Microfinance reached places and people not covered by mainstream banks. They had lower interest rates and aimed to end poverty. Lately, however, we are witnessing the demonstrations by the loan shark victims, cooperative victims and microfinance victims. They have been staging protests for a long time, demanding that the amounts they owe be written off. Some agitating victims broke into the Federal Parliament despite tight security. They wanted to bring the issue to the notice of the government. This calls for a logical solution to the problem so that it the nation’s financial situation does not get out of control.
The government and the agitating microfinance victims the other day inked a six-point agreement to solve the problems faced by the victims. Both sides have agreed on the effective implementation of the rules and directives issued by Nepal Rastra Bank (NRB), the central bank of the nation. The NRB will strongly enforce the provision that states the MFIs cannot charge interest rates higher than the ones stated by NRB while approving the loans. The NRB directive states that MFIs cannot charge interest rate of over 15 per cent a year. But the MFIs can add on 1.5 per cent in the name of service charge.

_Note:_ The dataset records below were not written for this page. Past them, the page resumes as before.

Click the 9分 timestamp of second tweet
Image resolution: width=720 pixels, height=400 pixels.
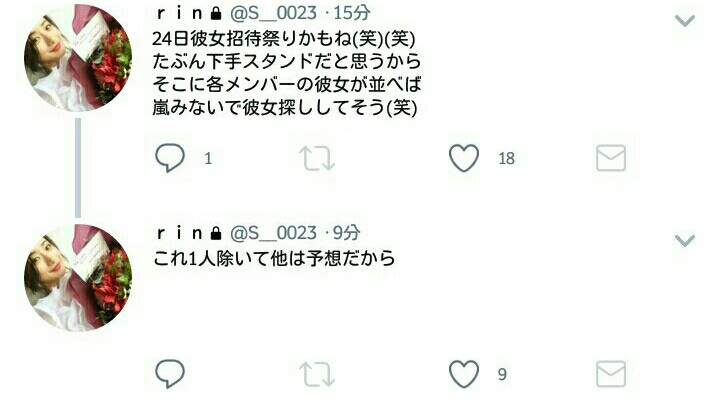coord(347,233)
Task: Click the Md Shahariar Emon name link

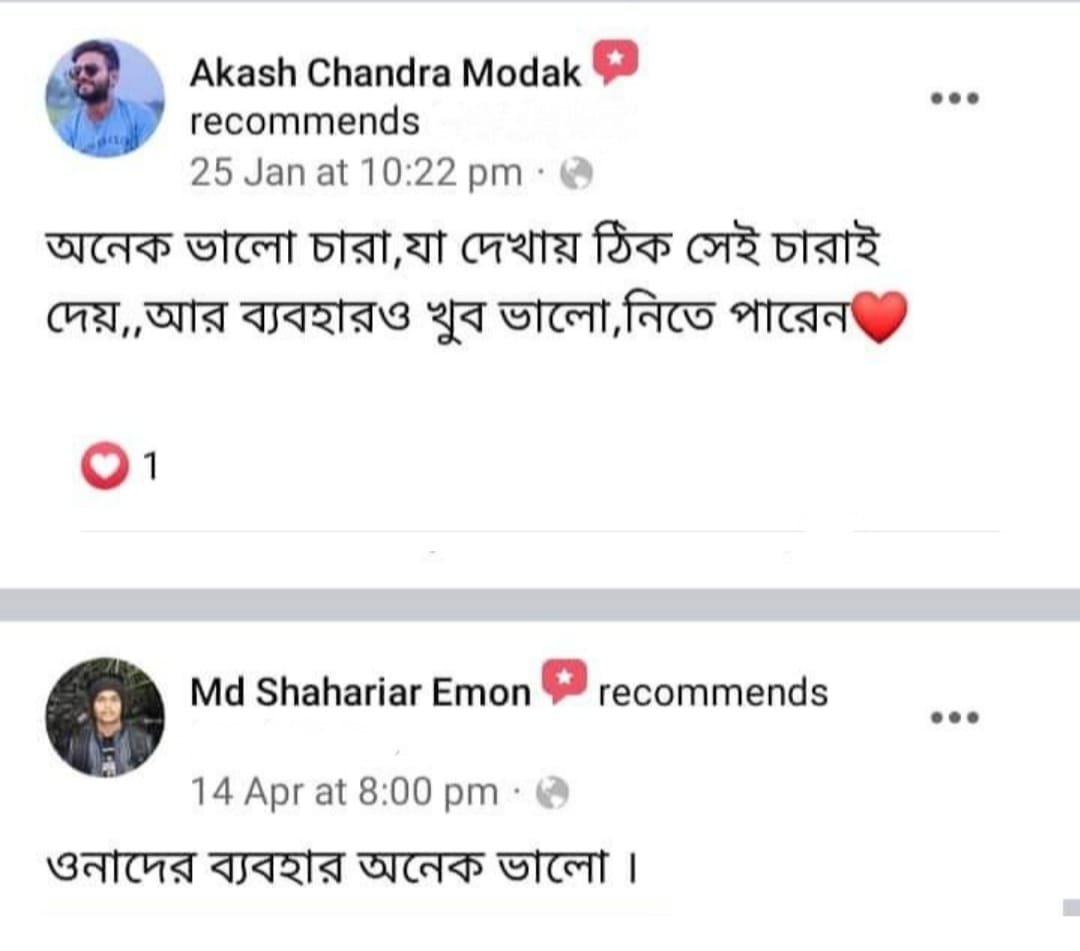Action: click(360, 689)
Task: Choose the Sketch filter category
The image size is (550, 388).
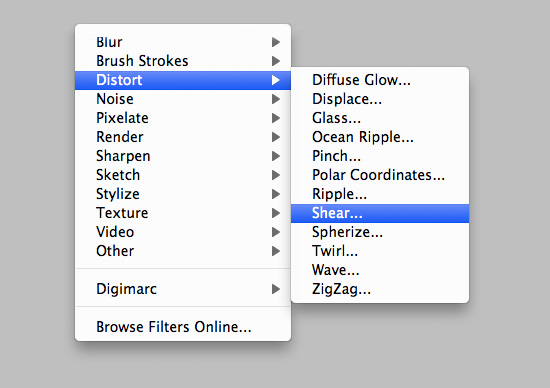Action: point(183,175)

The concerned victims have been complaining that exorbitant and unacceptable interest rate was being imposed on them. This, they say, amounts to injustice. At a time when the government has put social justice in the key objective of public delivery, it now becomes pertinent to address this issue to ensure that fair rules apply. It becomes evident that the MFIs are in need of more effective regulation. Citizens already hard hit by the negative impacts of the COVID-19 pandemic and the resultant state of economic difficulties are seen taking loans from microfinance institutions which has made them unable to pay back the loans.
The directive issued by NRB on February 22 restricted more than one MFI from lending to the same person. Although MFIs were established to promote rural people's access to finance, the motive of earning more profits from the interest rates has started surpassing the interest rates of the commercial banks. Timely reforms and effective implementation of the existing policies are called for and the MFIs that do not comply with the legal and policy provisions and the instructions of the central bank should face legal action.
The six-point agreement should enable to find a long-term solution to the problem. In this regard, the government has formed a seven member panel to study and identify the problems related to the microfinance and recommend viable solution. Some policy-level reforms and regulations are mandatory if the government seeks a win-win solution.